╭─ SUPPLIED RECORDS
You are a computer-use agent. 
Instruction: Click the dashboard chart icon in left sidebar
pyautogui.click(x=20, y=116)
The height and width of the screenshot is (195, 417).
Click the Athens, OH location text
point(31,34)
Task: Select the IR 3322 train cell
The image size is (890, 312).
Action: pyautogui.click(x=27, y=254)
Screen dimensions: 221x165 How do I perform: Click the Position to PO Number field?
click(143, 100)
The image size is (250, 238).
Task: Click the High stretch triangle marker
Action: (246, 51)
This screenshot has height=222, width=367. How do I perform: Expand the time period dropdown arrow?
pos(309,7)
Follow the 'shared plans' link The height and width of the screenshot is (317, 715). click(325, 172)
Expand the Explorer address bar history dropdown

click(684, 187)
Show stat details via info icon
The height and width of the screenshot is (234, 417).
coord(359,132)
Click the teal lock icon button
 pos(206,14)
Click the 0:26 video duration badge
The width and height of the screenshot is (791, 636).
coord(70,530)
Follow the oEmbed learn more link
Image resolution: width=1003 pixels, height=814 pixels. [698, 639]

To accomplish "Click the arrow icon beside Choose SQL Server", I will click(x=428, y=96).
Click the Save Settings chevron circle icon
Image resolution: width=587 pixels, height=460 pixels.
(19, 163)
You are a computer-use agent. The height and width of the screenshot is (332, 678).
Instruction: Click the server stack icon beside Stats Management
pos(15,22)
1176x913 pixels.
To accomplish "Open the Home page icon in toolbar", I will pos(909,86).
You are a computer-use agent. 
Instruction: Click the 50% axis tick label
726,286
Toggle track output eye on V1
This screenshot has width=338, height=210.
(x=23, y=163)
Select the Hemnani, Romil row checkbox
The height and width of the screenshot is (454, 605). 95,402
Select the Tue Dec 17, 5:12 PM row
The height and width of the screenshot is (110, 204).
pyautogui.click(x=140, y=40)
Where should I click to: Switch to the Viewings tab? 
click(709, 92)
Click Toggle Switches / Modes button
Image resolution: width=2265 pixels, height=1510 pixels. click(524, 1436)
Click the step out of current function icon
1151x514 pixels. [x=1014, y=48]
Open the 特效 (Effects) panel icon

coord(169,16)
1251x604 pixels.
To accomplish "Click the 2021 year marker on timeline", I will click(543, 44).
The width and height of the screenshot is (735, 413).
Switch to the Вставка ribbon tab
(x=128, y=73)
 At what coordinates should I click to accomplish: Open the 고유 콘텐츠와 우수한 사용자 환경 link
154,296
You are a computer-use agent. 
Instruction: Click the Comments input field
╰─
**PROBLEM:** Copy out all of the items above word for word, in the same order and with the same line breaks.

**SOLUTION BELOW:**
You are a computer-use agent. 
Instruction: Click the dashboard chart icon in left sidebar
pyautogui.click(x=20, y=116)
The height and width of the screenshot is (195, 417).
Click the Athens, OH location text
point(31,34)
Task: Select the IR 3322 train cell
The image size is (890, 312).
Action: pyautogui.click(x=27, y=254)
Screen dimensions: 221x165 How do I perform: Click the Position to PO Number field?
click(143, 100)
The image size is (250, 238).
Task: Click the High stretch triangle marker
Action: (246, 51)
This screenshot has height=222, width=367. How do I perform: Expand the time period dropdown arrow?
pos(309,7)
Follow the 'shared plans' link The height and width of the screenshot is (317, 715). click(325, 172)
Expand the Explorer address bar history dropdown

click(684, 187)
Show stat details via info icon
The height and width of the screenshot is (234, 417).
coord(359,132)
Click the teal lock icon button
 pos(206,14)
Click the 0:26 video duration badge
The width and height of the screenshot is (791, 636).
coord(70,530)
Follow the oEmbed learn more link
Image resolution: width=1003 pixels, height=814 pixels. [698, 639]

To accomplish "Click the arrow icon beside Choose SQL Server", I will click(x=428, y=96).
Click the Save Settings chevron circle icon
Image resolution: width=587 pixels, height=460 pixels.
(19, 163)
You are a computer-use agent. The height and width of the screenshot is (332, 678).
Instruction: Click the server stack icon beside Stats Management
pos(15,22)
1176x913 pixels.
To accomplish "Open the Home page icon in toolbar", I will pos(909,86).
You are a computer-use agent. 
Instruction: Click the 50% axis tick label
726,286
Toggle track output eye on V1
This screenshot has width=338, height=210.
(x=23, y=163)
Select the Hemnani, Romil row checkbox
The height and width of the screenshot is (454, 605). 95,402
Select the Tue Dec 17, 5:12 PM row
The height and width of the screenshot is (110, 204).
pyautogui.click(x=140, y=40)
Where should I click to: Switch to the Viewings tab? 
click(709, 92)
Click Toggle Switches / Modes button
Image resolution: width=2265 pixels, height=1510 pixels. click(524, 1436)
Click the step out of current function icon
1151x514 pixels. [x=1014, y=48]
Open the 特效 (Effects) panel icon

coord(169,16)
1251x604 pixels.
To accomplish "Click the 2021 year marker on timeline", I will click(543, 44).
The width and height of the screenshot is (735, 413).
Switch to the Вставка ribbon tab
(x=128, y=73)
 At what coordinates should I click to accomplish: Open the 고유 콘텐츠와 우수한 사용자 환경 link
154,296
You are a computer-use agent. 
Instruction: Click the Comments input field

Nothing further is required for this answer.